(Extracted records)

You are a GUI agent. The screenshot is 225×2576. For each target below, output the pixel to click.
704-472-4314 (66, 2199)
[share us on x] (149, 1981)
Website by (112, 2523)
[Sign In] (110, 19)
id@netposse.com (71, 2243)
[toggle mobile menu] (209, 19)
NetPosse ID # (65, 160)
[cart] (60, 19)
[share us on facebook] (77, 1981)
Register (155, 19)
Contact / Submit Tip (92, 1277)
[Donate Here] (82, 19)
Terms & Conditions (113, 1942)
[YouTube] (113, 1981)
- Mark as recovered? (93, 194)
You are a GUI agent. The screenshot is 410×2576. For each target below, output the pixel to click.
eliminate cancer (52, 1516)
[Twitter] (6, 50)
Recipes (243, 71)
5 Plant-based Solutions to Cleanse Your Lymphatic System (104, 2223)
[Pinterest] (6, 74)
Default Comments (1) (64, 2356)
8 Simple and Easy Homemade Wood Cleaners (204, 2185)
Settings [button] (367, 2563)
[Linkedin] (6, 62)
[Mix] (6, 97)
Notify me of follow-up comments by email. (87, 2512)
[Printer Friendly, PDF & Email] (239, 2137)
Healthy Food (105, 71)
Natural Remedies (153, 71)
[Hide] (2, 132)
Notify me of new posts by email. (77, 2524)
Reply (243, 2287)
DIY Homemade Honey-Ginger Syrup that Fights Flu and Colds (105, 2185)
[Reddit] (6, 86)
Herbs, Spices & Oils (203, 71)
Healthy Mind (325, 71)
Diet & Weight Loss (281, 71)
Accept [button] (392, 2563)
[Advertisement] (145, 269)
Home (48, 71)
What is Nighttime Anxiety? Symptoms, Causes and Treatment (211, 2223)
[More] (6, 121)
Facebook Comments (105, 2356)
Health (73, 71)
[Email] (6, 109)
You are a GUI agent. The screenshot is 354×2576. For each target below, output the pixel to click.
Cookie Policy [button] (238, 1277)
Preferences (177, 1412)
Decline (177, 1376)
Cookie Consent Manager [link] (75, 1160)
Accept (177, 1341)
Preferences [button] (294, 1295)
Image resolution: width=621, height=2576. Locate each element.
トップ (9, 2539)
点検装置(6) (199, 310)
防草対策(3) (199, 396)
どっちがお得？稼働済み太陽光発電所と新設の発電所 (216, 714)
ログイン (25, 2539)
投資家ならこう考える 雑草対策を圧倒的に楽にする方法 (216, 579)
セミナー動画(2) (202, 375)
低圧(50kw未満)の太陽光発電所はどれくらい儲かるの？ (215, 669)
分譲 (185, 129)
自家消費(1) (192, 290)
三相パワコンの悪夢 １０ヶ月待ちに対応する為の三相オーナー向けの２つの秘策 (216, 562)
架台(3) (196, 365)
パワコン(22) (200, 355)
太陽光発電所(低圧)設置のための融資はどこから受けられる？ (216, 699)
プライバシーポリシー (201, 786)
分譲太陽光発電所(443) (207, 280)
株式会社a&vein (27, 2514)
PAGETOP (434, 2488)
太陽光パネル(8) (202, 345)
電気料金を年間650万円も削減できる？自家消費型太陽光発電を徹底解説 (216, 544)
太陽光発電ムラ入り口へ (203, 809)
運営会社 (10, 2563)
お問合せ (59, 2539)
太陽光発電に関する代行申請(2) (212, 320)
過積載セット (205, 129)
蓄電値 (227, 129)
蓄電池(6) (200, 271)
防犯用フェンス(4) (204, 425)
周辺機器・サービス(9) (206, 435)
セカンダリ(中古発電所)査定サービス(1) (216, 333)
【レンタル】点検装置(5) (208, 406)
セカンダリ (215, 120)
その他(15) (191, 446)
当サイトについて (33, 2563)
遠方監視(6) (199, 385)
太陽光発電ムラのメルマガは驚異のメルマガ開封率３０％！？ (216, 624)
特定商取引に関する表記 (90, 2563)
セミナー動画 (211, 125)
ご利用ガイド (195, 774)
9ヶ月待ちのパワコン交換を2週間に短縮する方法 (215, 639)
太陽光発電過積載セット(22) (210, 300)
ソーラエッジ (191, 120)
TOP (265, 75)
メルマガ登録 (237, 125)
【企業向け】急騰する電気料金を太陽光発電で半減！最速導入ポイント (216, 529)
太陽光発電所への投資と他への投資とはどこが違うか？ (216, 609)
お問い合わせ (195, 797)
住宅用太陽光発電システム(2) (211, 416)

PROBLEM TO SOLVE: Your task for the entries above: copy exactly the span starting with the line with "Preferences [button] (294, 1295)" and going on through the line with "電気料金を年間650万円も削減できる？自家消費型太陽光発電を徹底解説 (216, 544)", both lines included, and nothing else.

ANSWER FOR THIS EXERCISE:
Preferences [button] (294, 1295)
Image resolution: width=621, height=2576. Locate each element.
トップ (9, 2539)
点検装置(6) (199, 310)
防草対策(3) (199, 396)
どっちがお得？稼働済み太陽光発電所と新設の発電所 (216, 714)
ログイン (25, 2539)
投資家ならこう考える 雑草対策を圧倒的に楽にする方法 (216, 579)
セミナー動画(2) (202, 375)
低圧(50kw未満)の太陽光発電所はどれくらい儲かるの？ (215, 669)
分譲 (185, 129)
自家消費(1) (192, 290)
三相パワコンの悪夢 １０ヶ月待ちに対応する為の三相オーナー向けの２つの秘策 (216, 562)
架台(3) (196, 365)
パワコン(22) (200, 355)
太陽光発電所(低圧)設置のための融資はどこから受けられる？ (216, 699)
プライバシーポリシー (201, 786)
分譲太陽光発電所(443) (207, 280)
株式会社a&vein (27, 2514)
PAGETOP (434, 2488)
太陽光パネル(8) (202, 345)
電気料金を年間650万円も削減できる？自家消費型太陽光発電を徹底解説 (216, 544)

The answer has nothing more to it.